[Collected data]
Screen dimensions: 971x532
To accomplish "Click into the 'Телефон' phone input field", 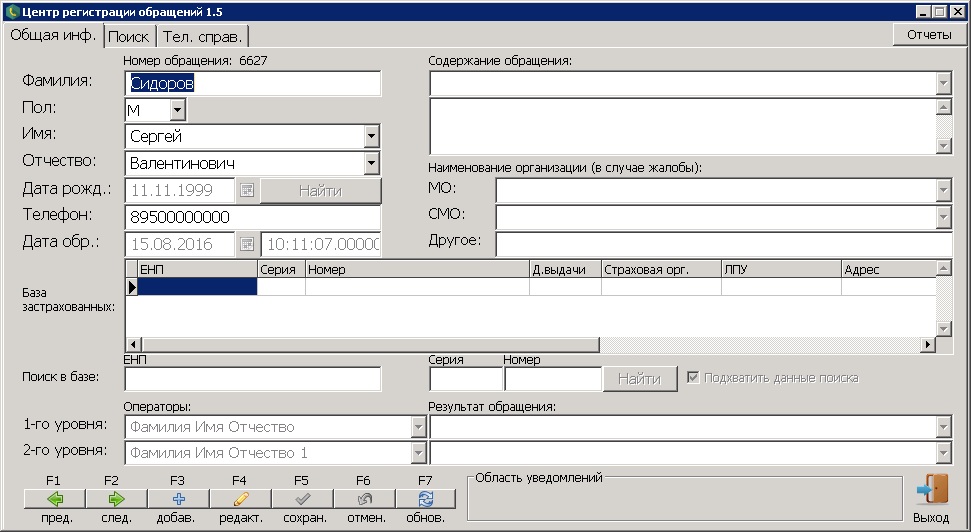I will (x=253, y=217).
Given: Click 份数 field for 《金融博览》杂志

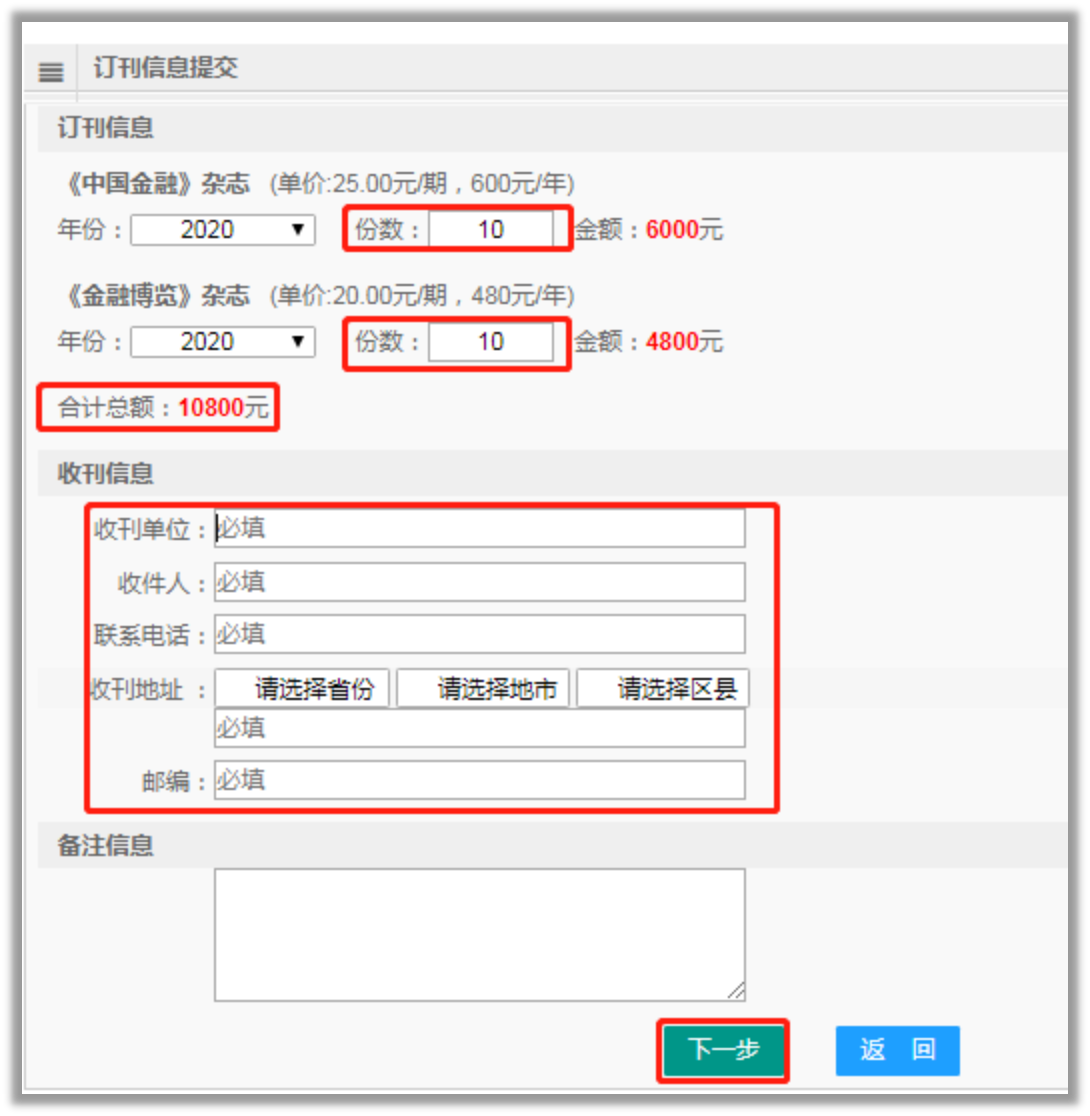Looking at the screenshot, I should tap(491, 342).
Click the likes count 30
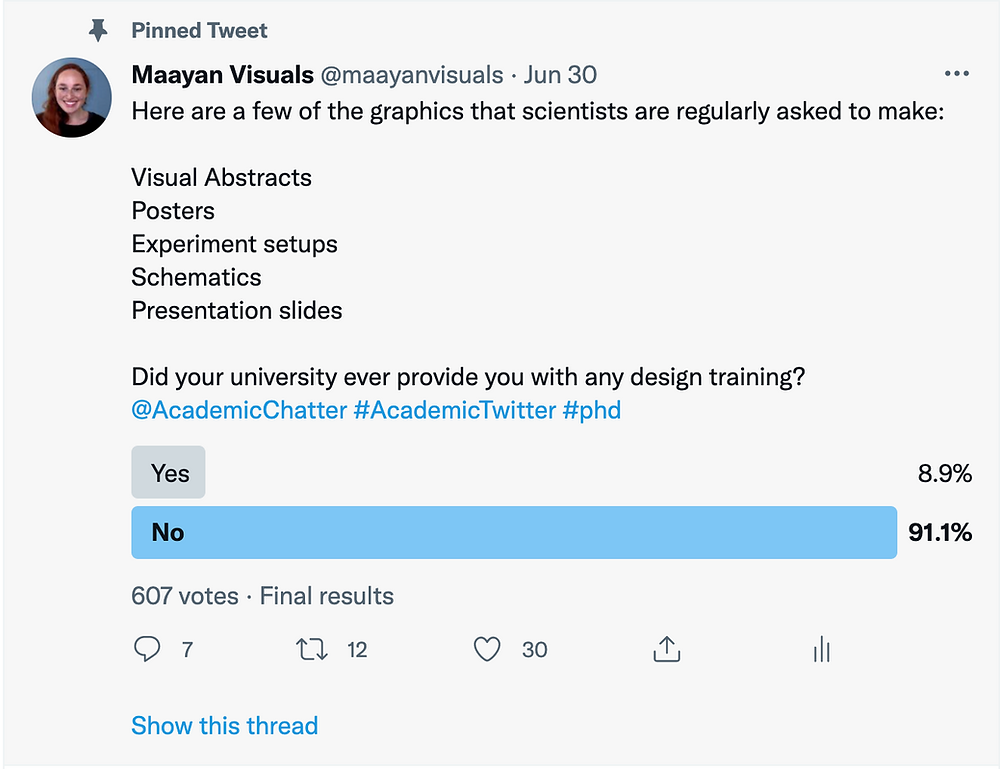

■ **Work order**
Nothing but the lines from the one with "Given: Click 份数 field for 《金融博览》杂志" through the end of the entries above, both included, should be set down, exactly and without pictures.

■ **Output**
Given: Click 份数 field for 《金融博览》杂志

Looking at the screenshot, I should tap(491, 342).
Click the likes count 30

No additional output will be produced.